1. Kultur

Aachen: Angestrengt nach Melancholie gesucht

Aachen : Angestrengt nach Melancholie gesucht

Kurz vor seinem Auftritt im Aachener Einhard-Gymnasium suchte Lutz Görner selbst die Lücken zu schließen, um all den Literaturhungrigen die Möglichkeit zur Teilnahme an seinem neuen Programm „Bertolt Brecht - Ein Leben in Gedichten - zu geben.

Indes, trotz des ausverkauften Hauses, trotz des kräftigen Applauses: Der Brecht-Abend von Lutz Görner hielt nicht, was die Ankündigung versprach. Und das lag nur zum Teil an des Dichters Material.

Zu Beginn gab Görner einen Abriss der Fluchtbewegungen Brechts. Warum? Weil man in einem Gymnasium zu Gast war? Weil der Publikumsanteil von Schülern aus Deutsch-Leistungskursen groß und der von Lehrern noch größer war an diesem Abend? Zu lang jedenfalls geriet diese Unterrichtsstunde in Sachen Exil, wie sie zu kurz in der Sache selbst war.

Denn die bloße Aufzählung der Orte, an denen Bertold Brecht im Verlaufe von Jahren nach 1933 Zuflucht fand, missachtet, auf welche unterschiedlichen Situationen Brecht dort traf. Und wie die Reaktionen in einem Land auf seine Person ihn und seine Arbeit beeinflusst haben mochten.

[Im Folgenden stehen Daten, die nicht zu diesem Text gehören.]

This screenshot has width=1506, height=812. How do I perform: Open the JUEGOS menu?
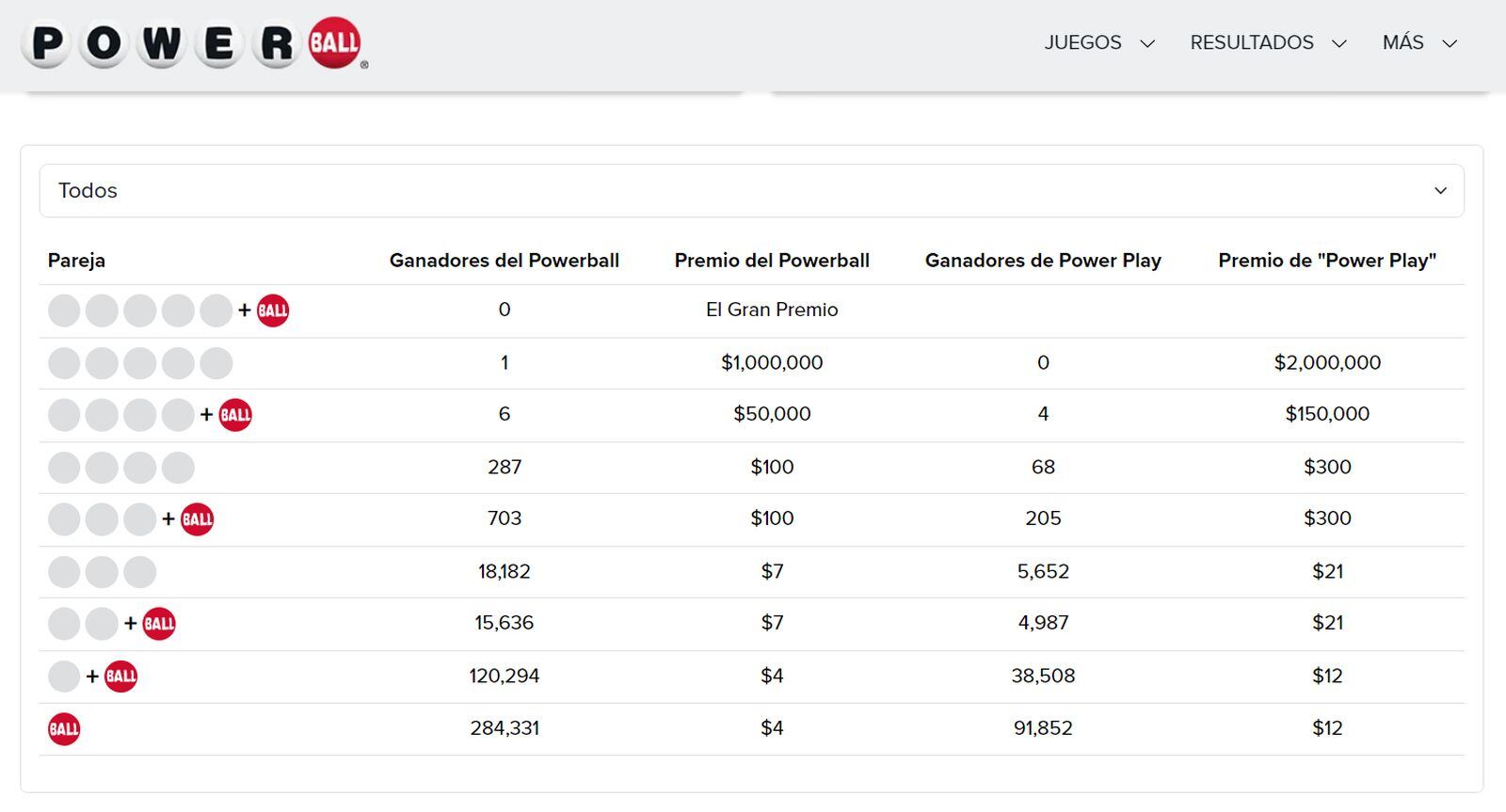tap(1082, 42)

Das Programm selbst, musikalisch begleitet von Oliver Steller (Gitarre), Dietmar Fuhr (Kontrabass) und Bernd Winterschladen (Saxophon), war geteilt. Bis zur Pause kamen Gedichte aus der Zeit bis Anfang der 30er Jahre zum Vortrag („Die Hauspostille”).

Nach der Pause folgten Texte, die im Exil und später in der DDR entstanden (unter anderem „Buckower Elegien”). Görner teilte damit vielleicht unbewusst das Leben Brechts in das des lustigen, lästernden, spottenden Gedichte-schreibers, dem sich der Erfolg nicht lange widersetzen konnte, und in das des Gutmenschen, des altersweisen Dichters, Denkers und Theaterprinzipals, der, mit den Oberen im Clinch, sich auf sich selbst bezieht und melancholisch wird.

Das ist im ersten Teil so locker und frei (trotz des Hängers im zweiten Stück), wie es im zweiten Teil so betont getragen wirkt. Immer wieder gerne anzusehen ist, wie Görner sich verausgabt, aus den Texten herausholt, was nur in ihnen steckt. Aber es muss eben auch in ihnen sein. Und so sind die szenischen, gesungenen, paradierten Texte des frühen Brecht ein gelungener Auftritt.

Doch der zweite Teil wirkt viel weniger gelungen. Zu angestrengt sucht Görner nach der Innerlichkeit und der Melancholie in den Texten. Das Beben gleicht nicht dem des dichterischen Herzens, sondern ähnelt eher einer Textschwäche des Vortragenden. Welch kluger Schachzug war es da, ein paar pointierte Texte von Brecht-Meisterschüler Heinz Kahlau an den Schluss zu setzen.